On 18 August 1997, Chidhumo escaped from Chikurubi along with three others – an ex-policeman Pedzisai Musariri, an ex-soldier Elias Chauke and Mariko Ngulube. Musariri was shot dead. Chauke was recaptured and Ngulube
died from serious wounds sustained during the escape. Chidhumo managed to escape unscathed and re-joined Masendeke. They killed a prison warden in the process.

A $60,000 reward was announced for the assistance in the arrest of Chidhumo, he was arrested after 29 days and was sentenced to death.

=== Death ===
Chidhumo was executed at Chikurubi Maximum Prison in 2002.

==Edmund Masendeke==
Masendeke's home was in Kwekwe. His father, Timothy Masendeke, who was an entrepreneur with grocery shops in Gutu and Kwekwe is said to have been abusive often beating up his children. He was also said to have been a polygamist and had more than 20 children with several women. As a young boy, Masendeke is said to have been a bully.

===Arrest in 1995===
In 1995, Masendeke was arrested for murdering a woman in Masvingo and stealing her car.

While he was at Mutimurefu Remand Prison in Masvingo, Masendeke met Stephen Chidhumo in 1995. Together, they planned and made an escape from prison in November 1995.

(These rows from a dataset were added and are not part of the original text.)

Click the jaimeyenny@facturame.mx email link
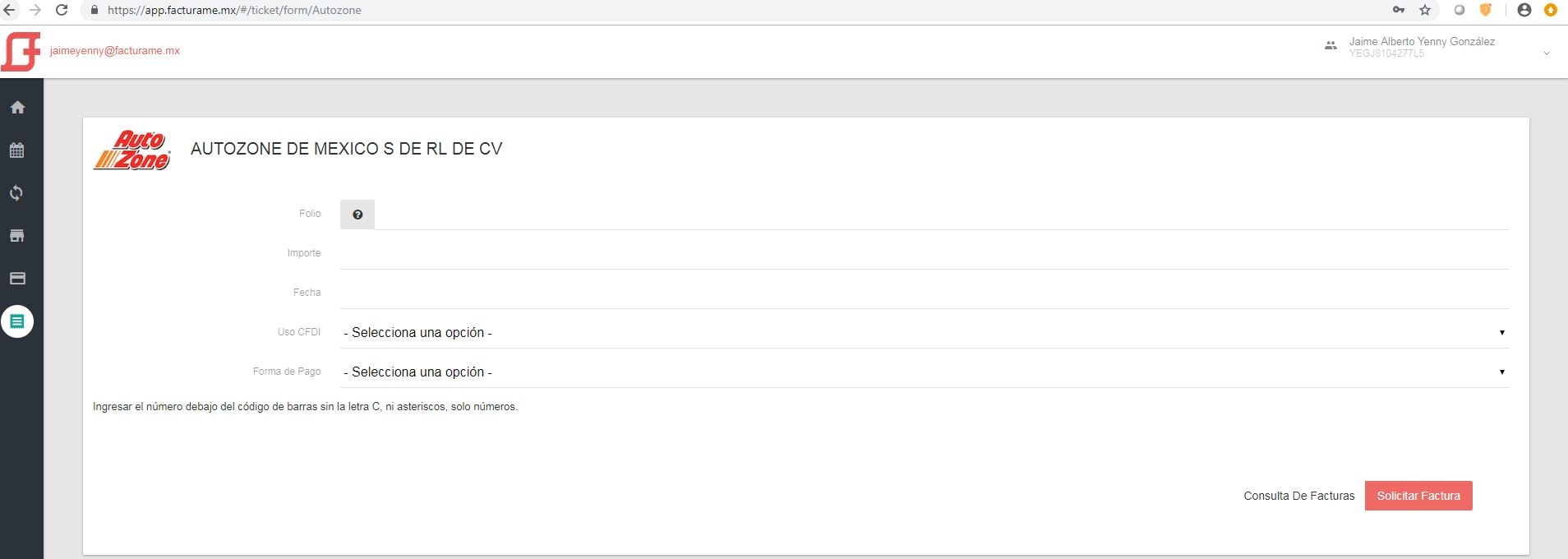 [115, 51]
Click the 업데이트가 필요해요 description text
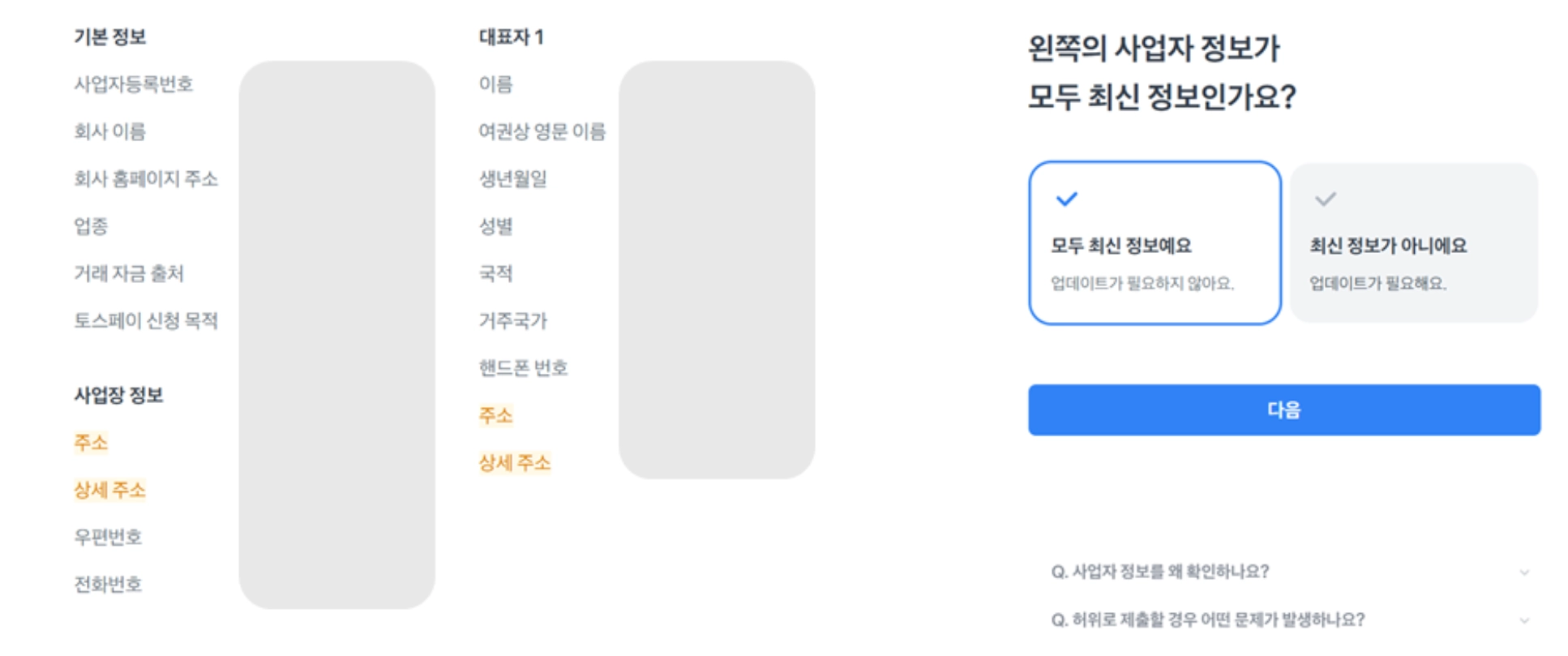Image resolution: width=1568 pixels, height=656 pixels. pyautogui.click(x=1377, y=284)
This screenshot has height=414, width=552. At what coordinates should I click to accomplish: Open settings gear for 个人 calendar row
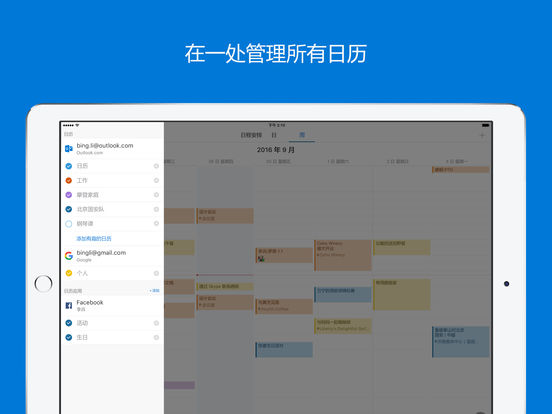pos(156,273)
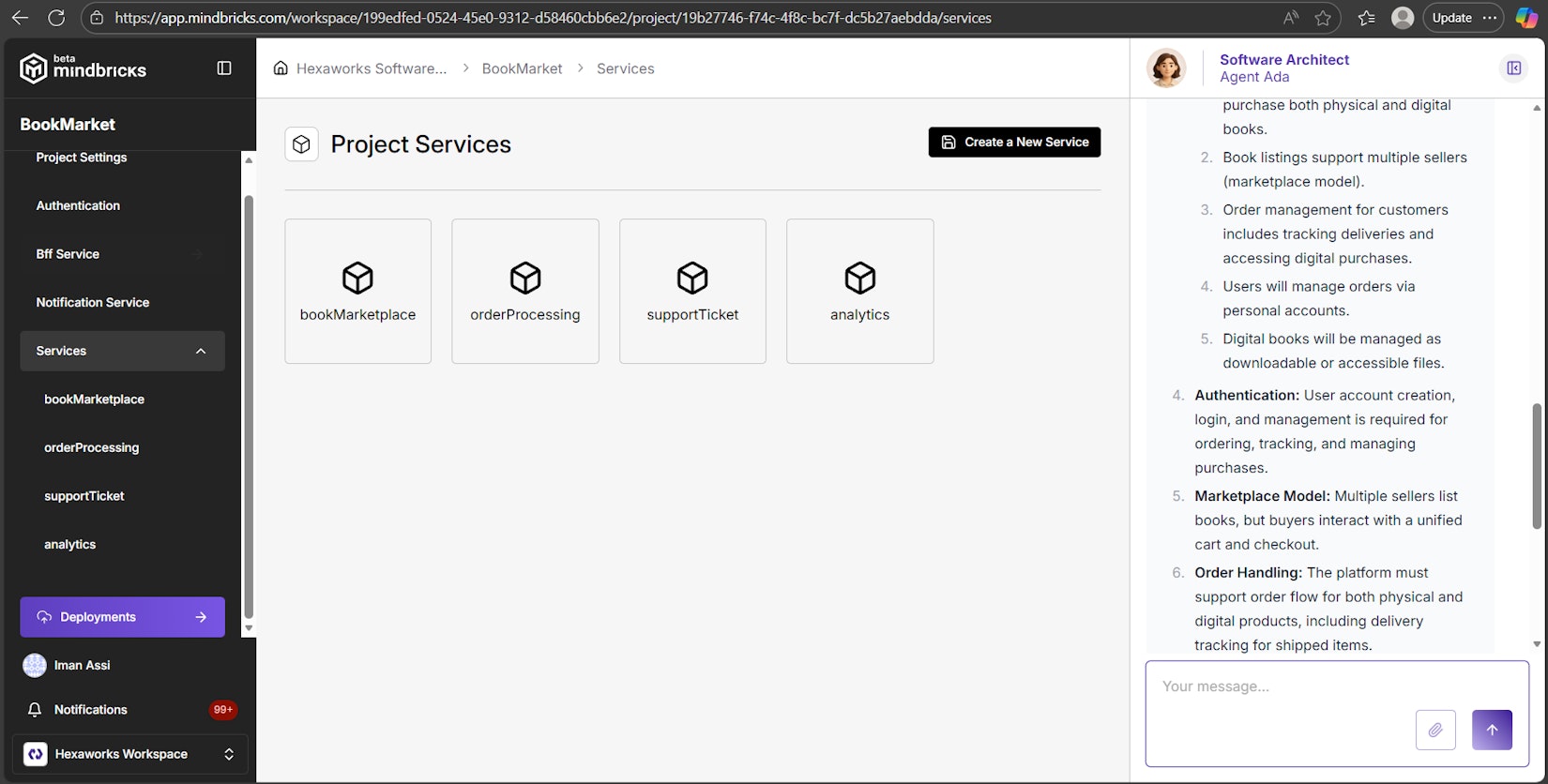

At one point Masendeke accused his uncle of selling him out to the police and severely assaulted him and shot at his finger. Months later, Masendeke robbed him of a television set, wall clock and solar panels. He then kidnapped and later released the uncle’s worker.

===Re-arrest in 1997===
Following a series of operations by the ZRP one of them particularly called "Operation Masendeke", he was arrested on his way to Chimoio near Susunhenga in Mozambique. Chidhumo was arrested two weeks later.
At age 23, Masendeke pleaded guilty to 38 charges ranging from rape to murder and was sentenced to death.

=== Death ===
Masendeke was executed at Chikurubi Maximum Prison on 31 May 2002.